**WORK REQUEST:** Set out exactly every line of the entries below, starting at the line that holds "Instruction: Open the Explore hashtag icon" and stopping after the line that holds "The width and".

**PROVIDED RECORDS:**
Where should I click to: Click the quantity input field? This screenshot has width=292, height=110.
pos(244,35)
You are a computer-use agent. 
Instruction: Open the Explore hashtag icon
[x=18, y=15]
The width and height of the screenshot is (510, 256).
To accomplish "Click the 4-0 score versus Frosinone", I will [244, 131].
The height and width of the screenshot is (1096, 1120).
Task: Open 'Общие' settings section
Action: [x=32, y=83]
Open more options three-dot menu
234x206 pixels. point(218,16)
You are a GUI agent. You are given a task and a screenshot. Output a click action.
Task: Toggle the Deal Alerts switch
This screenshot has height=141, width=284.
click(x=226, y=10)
--
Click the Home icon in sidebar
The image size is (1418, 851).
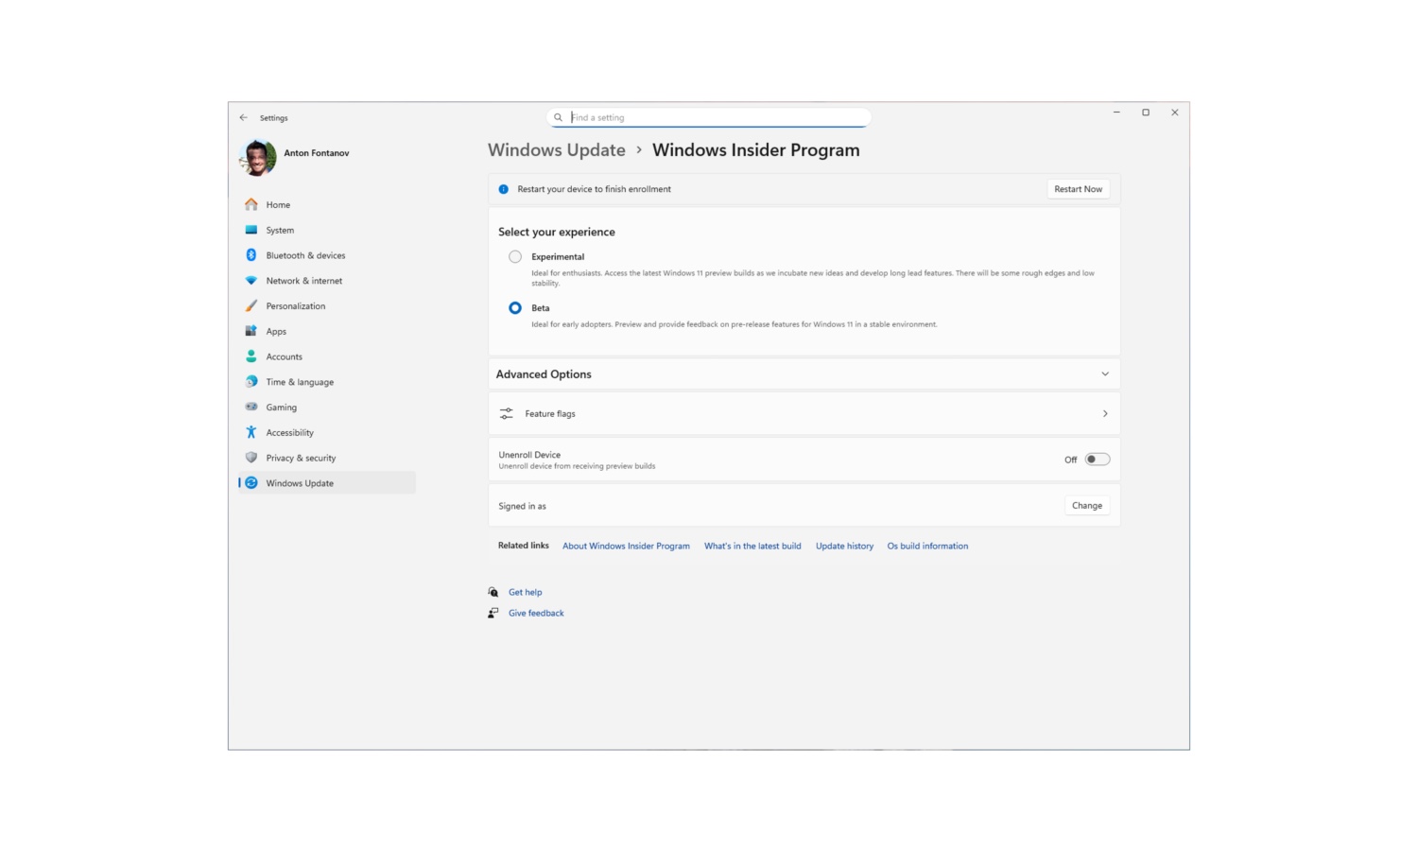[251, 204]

**ANSWER TO THIS PROBLEM:**
Instruction: Open the Explore hashtag icon
[x=18, y=15]
The width and height of the screenshot is (510, 256).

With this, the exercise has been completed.